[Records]
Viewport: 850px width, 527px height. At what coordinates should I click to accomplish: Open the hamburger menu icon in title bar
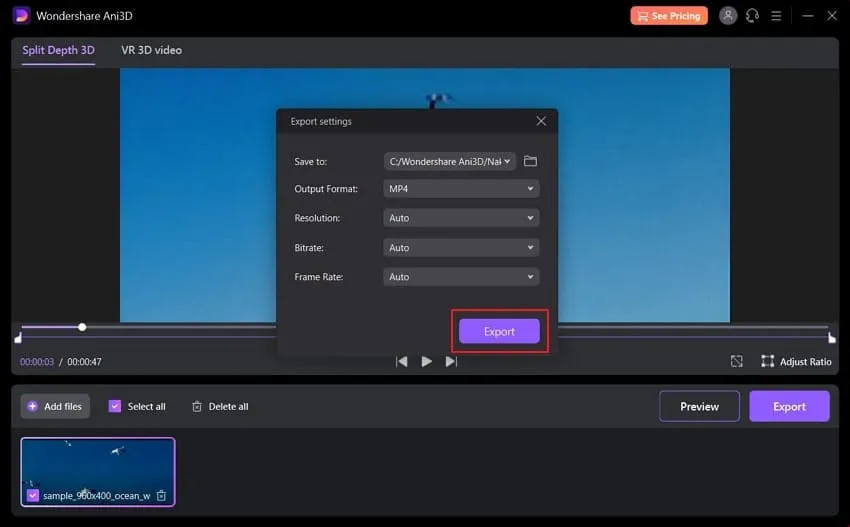point(776,16)
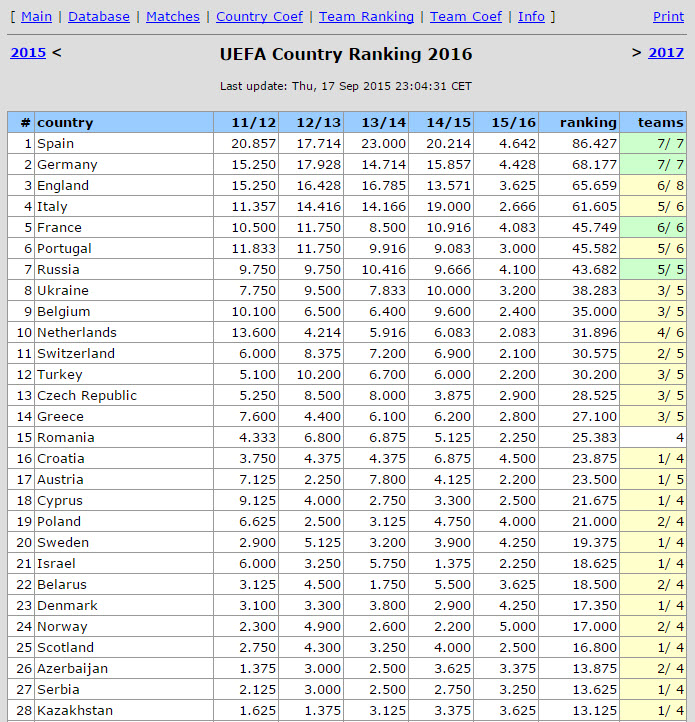This screenshot has height=722, width=695.
Task: Click Germany's green 7/7 teams cell
Action: (x=654, y=164)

__Exercise description__:
Rewrite every one of the entries above, substituting "header bar" for "title bar" and leaving all other text unchanged. Omit the pictures from your output.

__Reply to the task__:
Viewport: 850px width, 527px height. At what coordinates should I click to accomplish: Open the hamburger menu icon in header bar
point(776,16)
This screenshot has height=722, width=695.
Task: Click Germany's green 7/7 teams cell
Action: (x=654, y=164)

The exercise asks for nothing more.